Sesamol lignan is a phenolic compound found in sesame seeds. We investigated the effect of different concentrations of sesamol on oxidative stress in colorectal carcinoma cells (HCT116).

Antioxidation in vitro was determined from elimination of the DPPH radical, ferric reducing-antioxidant power (FRAP), O2(-), and peroxyl radical scavenging activity. Intracellular O2(-), H2O2 and GSH levels were determined by DHE, DCFH-DA, and CMF-DA assay, respectively. Cell viability was detected by neutral red assay. Cell cycle proportion and mode of apoptotic HCT116 cells death was analyzed by flow cytometry. Apoptosis in sesamol-treated HCT116 cells was confirmed by morphological changes in the nuclei using DAPI staining and changes in mitochondrial membrane potential using the DiOC6(3) assay.

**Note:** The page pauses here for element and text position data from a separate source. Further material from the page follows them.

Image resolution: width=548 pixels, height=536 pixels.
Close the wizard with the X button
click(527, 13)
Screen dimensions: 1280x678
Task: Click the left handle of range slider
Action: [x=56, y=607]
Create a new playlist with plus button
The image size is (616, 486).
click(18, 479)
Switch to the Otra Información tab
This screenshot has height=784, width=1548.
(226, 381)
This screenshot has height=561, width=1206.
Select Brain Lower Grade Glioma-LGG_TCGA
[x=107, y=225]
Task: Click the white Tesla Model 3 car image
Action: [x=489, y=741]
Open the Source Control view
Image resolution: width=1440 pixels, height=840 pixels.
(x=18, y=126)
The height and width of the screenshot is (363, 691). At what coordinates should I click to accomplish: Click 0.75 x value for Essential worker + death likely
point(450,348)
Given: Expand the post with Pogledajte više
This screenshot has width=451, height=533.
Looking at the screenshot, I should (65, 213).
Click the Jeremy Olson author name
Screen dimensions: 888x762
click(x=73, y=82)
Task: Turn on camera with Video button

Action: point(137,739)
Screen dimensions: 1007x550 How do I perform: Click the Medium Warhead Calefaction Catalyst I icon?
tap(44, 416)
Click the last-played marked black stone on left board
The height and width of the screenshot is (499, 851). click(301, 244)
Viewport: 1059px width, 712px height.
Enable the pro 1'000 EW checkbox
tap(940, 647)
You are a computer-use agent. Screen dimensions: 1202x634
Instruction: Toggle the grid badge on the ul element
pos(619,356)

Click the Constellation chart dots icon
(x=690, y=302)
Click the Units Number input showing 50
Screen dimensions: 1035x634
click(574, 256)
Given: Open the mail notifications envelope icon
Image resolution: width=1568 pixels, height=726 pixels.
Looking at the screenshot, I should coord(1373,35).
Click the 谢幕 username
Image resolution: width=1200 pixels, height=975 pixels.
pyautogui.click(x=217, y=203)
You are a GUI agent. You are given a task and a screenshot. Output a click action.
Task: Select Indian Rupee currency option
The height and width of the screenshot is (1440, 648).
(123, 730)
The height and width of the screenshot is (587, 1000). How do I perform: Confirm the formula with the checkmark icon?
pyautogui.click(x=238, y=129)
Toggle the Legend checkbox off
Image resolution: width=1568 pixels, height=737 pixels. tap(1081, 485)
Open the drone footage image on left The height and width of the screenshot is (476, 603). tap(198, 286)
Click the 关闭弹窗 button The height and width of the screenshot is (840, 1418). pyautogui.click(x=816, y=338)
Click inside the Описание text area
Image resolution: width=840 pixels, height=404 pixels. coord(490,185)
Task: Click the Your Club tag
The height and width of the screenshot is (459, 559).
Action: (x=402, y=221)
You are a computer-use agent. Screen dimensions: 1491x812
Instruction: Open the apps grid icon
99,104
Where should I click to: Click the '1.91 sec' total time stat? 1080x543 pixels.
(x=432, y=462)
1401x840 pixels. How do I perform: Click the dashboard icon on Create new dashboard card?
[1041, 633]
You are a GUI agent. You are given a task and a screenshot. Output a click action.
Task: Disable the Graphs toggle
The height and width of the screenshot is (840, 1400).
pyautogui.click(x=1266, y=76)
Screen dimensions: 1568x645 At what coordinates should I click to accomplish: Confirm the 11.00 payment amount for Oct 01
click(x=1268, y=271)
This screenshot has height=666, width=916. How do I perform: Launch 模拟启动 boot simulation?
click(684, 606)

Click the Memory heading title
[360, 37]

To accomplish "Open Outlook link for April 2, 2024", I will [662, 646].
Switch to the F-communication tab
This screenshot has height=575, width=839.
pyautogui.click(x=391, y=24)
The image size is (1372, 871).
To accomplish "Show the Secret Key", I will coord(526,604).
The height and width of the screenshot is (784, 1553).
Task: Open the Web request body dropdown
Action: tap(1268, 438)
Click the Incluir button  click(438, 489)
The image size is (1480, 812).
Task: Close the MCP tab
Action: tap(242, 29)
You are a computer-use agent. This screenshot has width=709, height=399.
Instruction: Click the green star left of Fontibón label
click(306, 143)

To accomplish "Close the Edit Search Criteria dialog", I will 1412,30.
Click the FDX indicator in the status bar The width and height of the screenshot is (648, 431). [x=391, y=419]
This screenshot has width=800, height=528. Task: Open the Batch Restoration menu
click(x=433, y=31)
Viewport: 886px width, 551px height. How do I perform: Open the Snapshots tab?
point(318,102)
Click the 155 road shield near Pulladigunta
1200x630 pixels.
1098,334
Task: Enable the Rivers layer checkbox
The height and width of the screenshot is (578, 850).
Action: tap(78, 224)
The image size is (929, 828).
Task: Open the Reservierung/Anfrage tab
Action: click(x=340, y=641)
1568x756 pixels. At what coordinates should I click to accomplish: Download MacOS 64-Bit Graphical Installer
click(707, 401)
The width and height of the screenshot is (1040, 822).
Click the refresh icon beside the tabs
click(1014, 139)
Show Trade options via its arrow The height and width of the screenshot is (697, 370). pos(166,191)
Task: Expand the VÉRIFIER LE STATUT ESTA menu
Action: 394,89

Sesamol at both low (0.05 and 0.25mM) and high (0.5, 2, 5, and 10mM) concentrations concurrently reduced FRAP reagent and scavenged DPPH, and O2(-). Sesamol at low concentrations scavenged ROO, but ROO-scavenging was decreased at higher concentrations. Sesamol suppressed cell viability via disruption of cell cycle progression at high concentrations (0.5, 1, 2, and 5mM), thereby causing S-phase arrest and inducing apoptosis-through the production of intracellular O2(-), mitochondrial dysfunction, and DNA fragmentation.

High concentrations of sesamol induced the mitochondrial apoptosis pathway in human colon cancer HCT116 cells via a pro-oxidant effect.